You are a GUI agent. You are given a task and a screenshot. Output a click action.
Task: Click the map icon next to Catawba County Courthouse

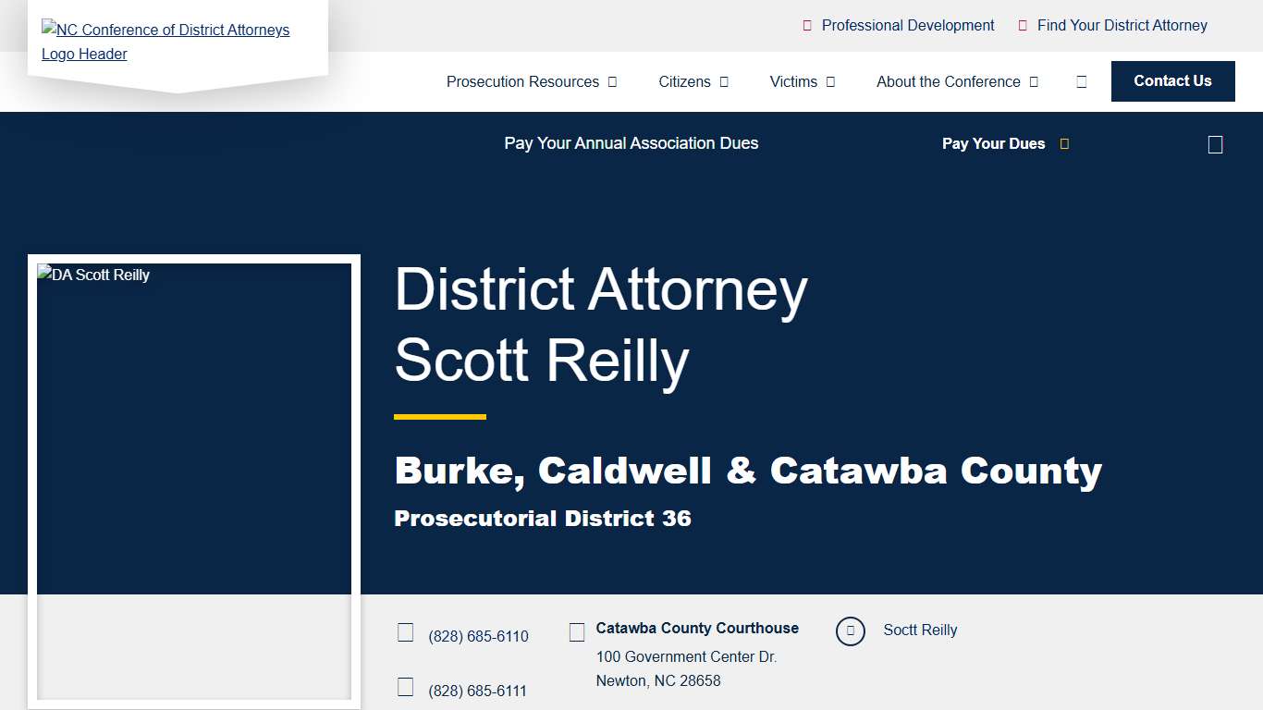tap(576, 631)
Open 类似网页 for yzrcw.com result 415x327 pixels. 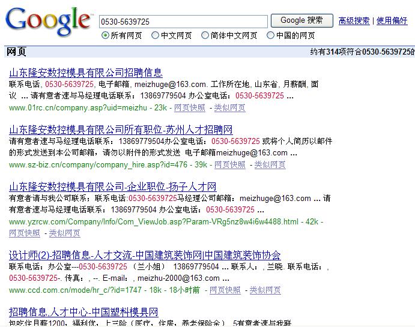coord(64,233)
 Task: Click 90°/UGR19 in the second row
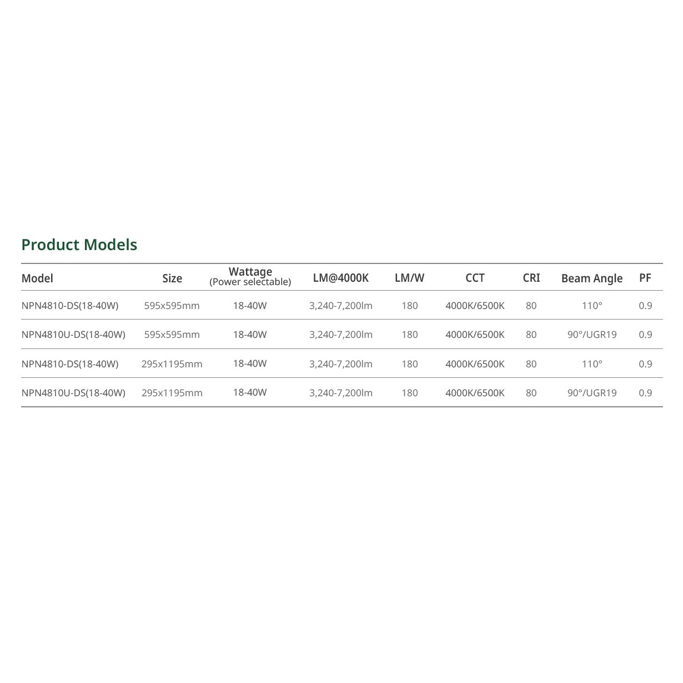point(592,335)
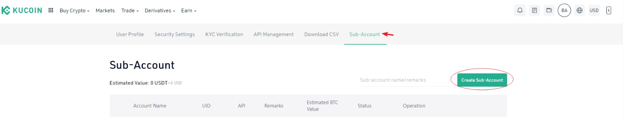Focus the Sub-account name/remarks search field
The width and height of the screenshot is (623, 123).
(405, 80)
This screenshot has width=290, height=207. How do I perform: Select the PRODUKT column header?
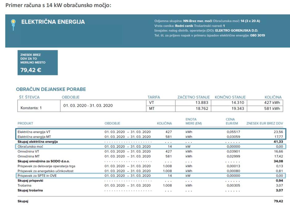point(25,124)
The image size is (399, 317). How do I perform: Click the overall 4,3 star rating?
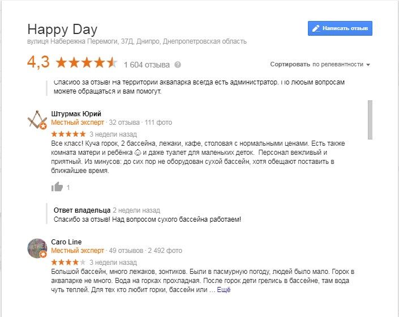click(x=86, y=62)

GOAL OF THE EXERCISE: Please copy exactly the lines from the one containing "This screenshot has" through the last line of the records above, both included, and leave out any pictures.

TASK RESULT:
This screenshot has width=290, height=207. How do I perform: Select the PRODUKT column header?
point(25,124)
The image size is (399, 317). How do I perform: Click the overall 4,3 star rating?
click(x=86, y=62)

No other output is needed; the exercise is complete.